☸️ Kubernetes Pod Scheduling

Filtering, Scoring & Binding — How Pods Find Their Home

When you create a Pod, the kube-scheduler decides which node to place it on. The scheduler runs a pipeline: first it filters out nodes that can't run the Pod (not enough resources, wrong taints, affinity mismatches), then it scores the remaining candidates (prefer less loaded nodes, balanced allocation, topology spread), and finally binds the Pod to the highest-scoring node. If no node passes filtering, the Pod stays Pending — or triggers preemption of lower-priority Pods.

🔀 Scheduler Pipeline

The three phases every Pod goes through before it runs.

🔍
Filter
Remove unfit nodes
📊
Score
Rank remaining nodes
🔗
Bind
Assign Pod to winner

🖧 Interactive Cluster

Configure a Pod and watch the scheduler filter, score, and place it across 5 nodes.

Pod Configuration

📋 Scheduler Log

Configure a Pod and click "Schedule Pod"...

🔍 Filtering (Predicates)

Nodes that fail any predicate are eliminated. No exceptions.

📦 Resource Fit

The node must have enough allocatable CPU and memory to satisfy the Pod's requests. Note: requests reserve capacity, while limits cap usage. A node can be overcommitted on limits but never on requests.

🏷️ Taints & Tolerations

Nodes can have taints (e.g., dedicated=ml:NoSchedule). A Pod must have a matching toleration or the node is filtered out. This keeps specialized nodes reserved for specific workloads.

📍 Node Affinity

requiredDuringScheduling rules act as hard filters — the Pod must land on a node matching the label selector. preferredDuringScheduling rules are soft and only affect scoring.

🔄 Pod Anti-Affinity

requiredDuringScheduling anti-affinity prevents co-locating Pods. For example, two replicas of the same service shouldn't land on the same node for HA.

📊 Scoring (Priorities)

Surviving nodes are scored 0–100 on each priority, then weighted and summed.

⚖️ LeastRequestedPriority

Prefers nodes with the most free resources. Score = (capacity - used) / capacity × 100. Spreads load across the cluster.

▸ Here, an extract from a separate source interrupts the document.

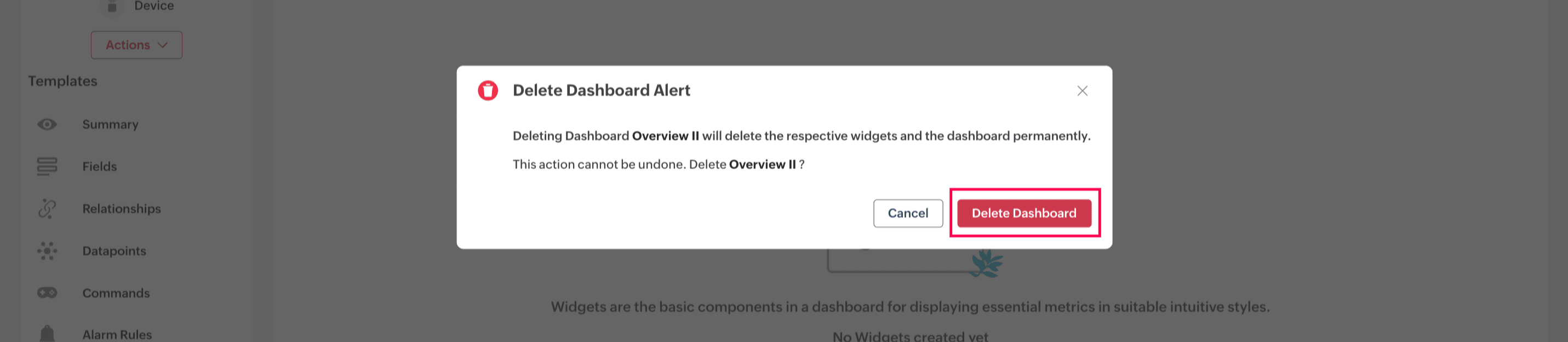The width and height of the screenshot is (1568, 342).
Task: Confirm with Delete Dashboard button
Action: tap(1023, 213)
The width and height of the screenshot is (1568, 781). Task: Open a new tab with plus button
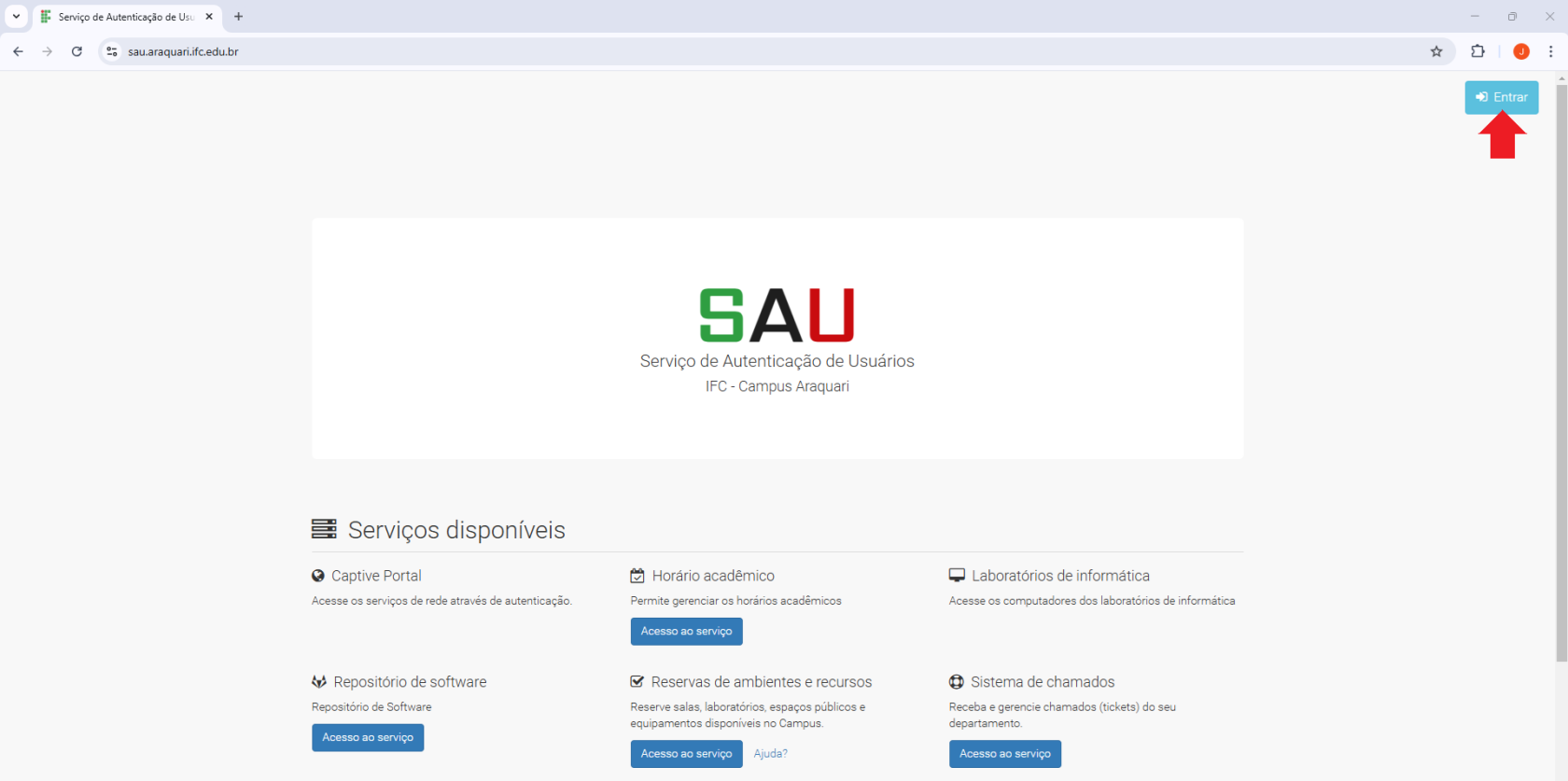(x=239, y=16)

🎯 BalancedResourceAllocation

Prefers nodes where CPU and memory usage are balanced. Avoids nodes that are 90% on CPU but 10% on memory — those waste capacity.

🧲 InterPodAffinity

Scores higher when preferredDuringScheduling affinity rules are satisfied. Useful for co-locating tightly coupled services (e.g., app + cache).

⚡ Preemption

When no node passes filtering, the scheduler may evict lower-priority Pods.

How It Works

Each Pod has a PriorityClass (0–1,000,000,000). When a high-priority Pod can't be scheduled, the scheduler finds a node where evicting low-priority Pods would free enough resources. The evicted Pods get a gracefulTermination period, then are deleted. The high-priority Pod is then scheduled on that node.

node-3 (4 CPU, 8Gi)

🌐 Topology Spread Constraints

Distribute Pods evenly across failure domains (zones, racks, nodes).

💡 maxSkew

maxSkew defines the maximum difference in Pod count between any two topology domains. With maxSkew: 1 and 3 zones, scheduling 6 replicas gives 2 per zone. If a zone already has 3 and another has 1, the scheduler places the next Pod in the zone with fewer Pods. whenUnsatisfiable: DoNotSchedule makes this a hard constraint; ScheduleAnyway makes it a soft preference.

📏 Requests vs Limits

📋 Requests

The guaranteed amount of resources. The scheduler uses requests to decide placement. A node's allocatable capacity minus all Pod requests = free capacity. Pods are guaranteed their requested resources.

🚀 Limits

The maximum a Pod can use. If a Pod exceeds its memory limit, it's OOM-killed. CPU limits cause throttling. A node can have total limits > capacity (overcommitted) — this is fine until Pods actually try to use it all simultaneously.

⚠️ QoS Classes

Guaranteed: requests == limits for all containers.
Burstable: requests < limits (or only requests set).
BestEffort: no requests or limits set — first to be evicted under pressure.